Pre-PEP: Providing a CPython mirror

Hello,
I would like to propose providing a mirror of the CPython repository. You can find the draft here:

1 Like

I personally think it’s a great idea. Having an official mirror that serves as a backup makes sense. It also would make it easier to migrate should the need arise.

I’m not sure I understand the goals of this proposal.

We already have backups of the CPython repo, importantly including the issue and pull request data, which git clone --mirror won’t include.

Adding another hosting site just for the sake of it seems confusing, and means contributors and core developers need to check multiple places. The benefits of moving issues to GitHub were that we have one centralised place for development. Fracturing that by adding other places to eg submit PRs would be unhelpful.

If the proposal is simply to have a mirror of the data for those that don’t want to use GitHub, that can be done very easily and doesn’t, in my view, require a PEP.

Overall I don’t think I understand the ideas behind this PEP, and so currently would be -1, but hopefully the authors can elaborate on the context and rationale behind it.

A

9 Likes

As the PEP states:

The mirror is not intended to replace the host for contributions (issues, pull requests, CI), but to provide an additional read-only distribution channel for the Git data (commits, branches, tags etc.) because having multiple contribution platforms would introduce excessive complexity and asynchron

having two platforms for contribution is unrealistic and is not proposed.

That is part (but not all) of the proposal, yes.

Some contributors prefer using open-source platforms to develop open source projects. Since GitHub is not open source, a mirror would allow us to address this concern. Mirrors improve accessibility for contributors in regions where GitHub may be blocked [1] or slow.

Doesn’t the read-only nature of the mirror more or less block this motivation? It lets a contributor clone the repo without using GitHub (although cloning from a public GitHub repo doesn’t even require a GitHub account so it’s a very marginal gain) but it won’t let them push their changes back without a going through a pull request (and most likely an accompanying issue) on GitHub.

4 Likes

I also read this section that Brenainn quotes, which is where my comments about needing to check multiuple places come from.
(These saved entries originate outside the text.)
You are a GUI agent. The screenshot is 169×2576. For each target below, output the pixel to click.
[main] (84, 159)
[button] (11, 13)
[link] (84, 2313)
If the proposed mirror is to be read only (i.e. not used for core development), then what are the benefits of having it be blessed by the project? There are no restrictions to any individual or group setting up a mirror, and indeed many already do.

Secondly, if the mirror won’t contain all the data used to inform decisions (namely the history of PRs & issues), what benefits does it have over the more standard backups we currently perform?

A

1 Like

It confirms it’s validity, I’m very careful when I clone and compile code from random repositories, since there’s no guarantee it isn’t harmful. A malicious actor could create a “mirror” and inject their commits.

If someone manages to get malicious code onto the CPython source tree, I think we have bigger problems at that point. But anyway, how would a mirror help prevent that? An evil commit would be reflected in the mirror as well.

I think you misunderstood me, apologies if I was not clear.

I meant that the malicious commits would be in the unofficial mirror, not the actual source.

Oh, sorry, I did misunderstand.

If you’re worried about the mirror being bad, just verify it against the MD5 checksum that we provide in releases. Otherwise, if you’re unable or against using GitHub for contribution, why clone CPython at all? Our unreleased branches sometimes contain changes that break the buildbots, and users probably don’t want those commits. We have a release process for a reason!

1 Like

Indeed, like the larger backups issue, can this PEP be a core-workflow issue instead?

2 Likes

Here are instructions on how to set up such a mirror with Gitlab: Repository mirroring | GitLab Docs

You may need a paid plan to have this work in “pull” mode.